Following the Supreme Court’s ruling and into the 2018 session, it was unclear whether or not the legislature would seek to get the state in compliance, or if they would simply “ignore the court and thank them for their input,” as Representative David Taylor suggested at the beginning of session. However, the new report outlines the exact ways in which the legislature decided to comply.
The report states that this year’s modifications to basic education funding add even more K-12 funding than last year’s EHB 2242. Since the McCleary ruling, funding for K-12 education has nearly doubled from $13.4 billion in the 2011-13 biennium to $26.7 billion in the 2019-21 biennium.
The report also notes that the 2018 supplemental operating budget adds $800 million in K-12 appropriations. The majority of this funding goes toward increasing salary allocations for school employees in the 2018-19 school year. The 2017 education spending bill phased in these salary increases over two years, but the new bill moves the timeline so that the increases occur all in one year and meet the deadline specified by the Court.

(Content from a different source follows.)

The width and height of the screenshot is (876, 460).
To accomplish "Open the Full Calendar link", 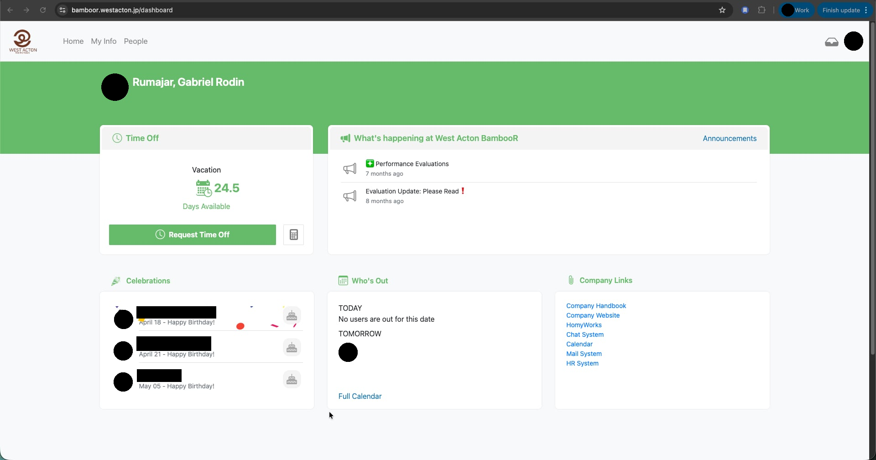I will pyautogui.click(x=360, y=396).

The supplemental budget also adds $26.9 million for special education funding purposes and deposits $105.2 million from the state general fund into the new “Dedicated McCleary Penalty Account” to pay for the $100,000 per day fine imposed on the legislature while they were out of compliance. The money in the account may only be spent on basic education.
The committee’s report will be included in the legal brief from the Attorney General’s Office to argue that the state has fully complied with the order.